The Fortune Cookie & Phil Race’s Ripples Model of Learning

I was taken out for dinner to a local restaurant that does Asian Fusion food to celebrate my birthday last week. Whilst I had a glass of wine, the others in our party opted for a cocktail called a Passionate Buddha which was decorated with a Fortune Cookie.

The message in one of the cookies read “Every adult needs a child to teach, it’s the way adults learn”.

This reminded me of the work of British Educationalist Professor Phil Race who in 1993 presented a radically different model of learning.  Similar to Kolb’s model of learning which is commonly quoted, Race’s model is based on the notion of experiential learning or learning by doing.

Whilst Kolb’s model is based on the idea of a consequential learning cycle, Race’s model is set out as an integrated, interacting whole or as Race describes “rather like intersecting systems of ripples on a pond”.

Ripples Model of Learning 1993

Figure 1: Phil Race’s 1993 Ripples Model of Learning

Race’s model is an experiential learning model where people learn by doing but, for learning to take place the learner needs to be motivated to learn, they must want to or need to learn.  Feedback gained from the results of the doing and from the observations of others enables the learner to reflect on what they experienced and to make sense of it.

  1. Want/Need – motivation or desire to learn.

  2. Doing – learning through an experience, practicing, experimenting.

  3. Feedback – intrinsic or self-feedback – what did the learner experience, what were the results; extrinsic or feedback from others – what did they observe?

  4. Making sense – effective learning requires time for reflection – how did that go, what worked and what didn’t, what can I do different next time?

In 2016, Professor Race updated the Ripples Model of Learning by adding two further elements – verbalising and assessing.

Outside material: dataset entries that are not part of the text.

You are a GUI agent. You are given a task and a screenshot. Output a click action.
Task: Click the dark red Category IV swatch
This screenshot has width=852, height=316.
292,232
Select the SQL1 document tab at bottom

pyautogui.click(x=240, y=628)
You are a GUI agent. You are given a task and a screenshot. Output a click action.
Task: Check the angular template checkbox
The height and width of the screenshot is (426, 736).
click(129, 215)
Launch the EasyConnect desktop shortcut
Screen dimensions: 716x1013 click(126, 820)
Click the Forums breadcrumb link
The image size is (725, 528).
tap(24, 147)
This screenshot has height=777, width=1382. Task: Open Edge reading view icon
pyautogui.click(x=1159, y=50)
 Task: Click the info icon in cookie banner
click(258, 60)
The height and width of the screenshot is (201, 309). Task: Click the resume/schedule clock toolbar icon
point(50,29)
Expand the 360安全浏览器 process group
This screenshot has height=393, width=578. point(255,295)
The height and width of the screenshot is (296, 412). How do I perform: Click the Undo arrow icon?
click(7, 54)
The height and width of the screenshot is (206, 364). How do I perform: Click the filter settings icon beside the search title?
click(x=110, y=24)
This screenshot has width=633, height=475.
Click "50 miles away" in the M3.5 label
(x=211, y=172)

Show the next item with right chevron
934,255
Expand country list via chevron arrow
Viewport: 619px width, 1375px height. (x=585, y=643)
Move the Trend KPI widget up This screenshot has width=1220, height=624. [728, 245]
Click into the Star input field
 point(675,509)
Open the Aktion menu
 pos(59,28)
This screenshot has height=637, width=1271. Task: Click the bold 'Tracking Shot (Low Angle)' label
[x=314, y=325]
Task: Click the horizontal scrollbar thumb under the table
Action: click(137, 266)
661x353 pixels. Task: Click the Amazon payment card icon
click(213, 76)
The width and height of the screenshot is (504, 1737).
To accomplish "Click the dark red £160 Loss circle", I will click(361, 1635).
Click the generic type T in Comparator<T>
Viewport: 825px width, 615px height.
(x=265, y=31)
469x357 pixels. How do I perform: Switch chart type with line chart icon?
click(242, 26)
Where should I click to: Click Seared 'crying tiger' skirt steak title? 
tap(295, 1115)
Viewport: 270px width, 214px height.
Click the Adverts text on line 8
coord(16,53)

This is where the fortune in my cookie comes in as Race suggests that by putting what you have learned into words (verbalising) through teaching, coaching or explaining to others enhances or deepens your own learning. This deepening of our own learning continues as we check to see how those we have taught, coached or explained to, have learned.

“Every adult needs a child to teach, it’s the way adults learn”.

So through teaching others we learn ourselves.

Ripples Model of Learning 2016

Figure 2: Race’s 2016 Ripples Model of Learning

The Learning Pyramid which was published by the NTL Institute suggests that my fortune cookie and Professor Race are correct in citing teaching others as being the most effective means of learning.  Whilst the Learning Pyramid has been criticised as lacking empirical evidence, it appears to support the idea that participatory teaching methods are the most effective at promoting learning.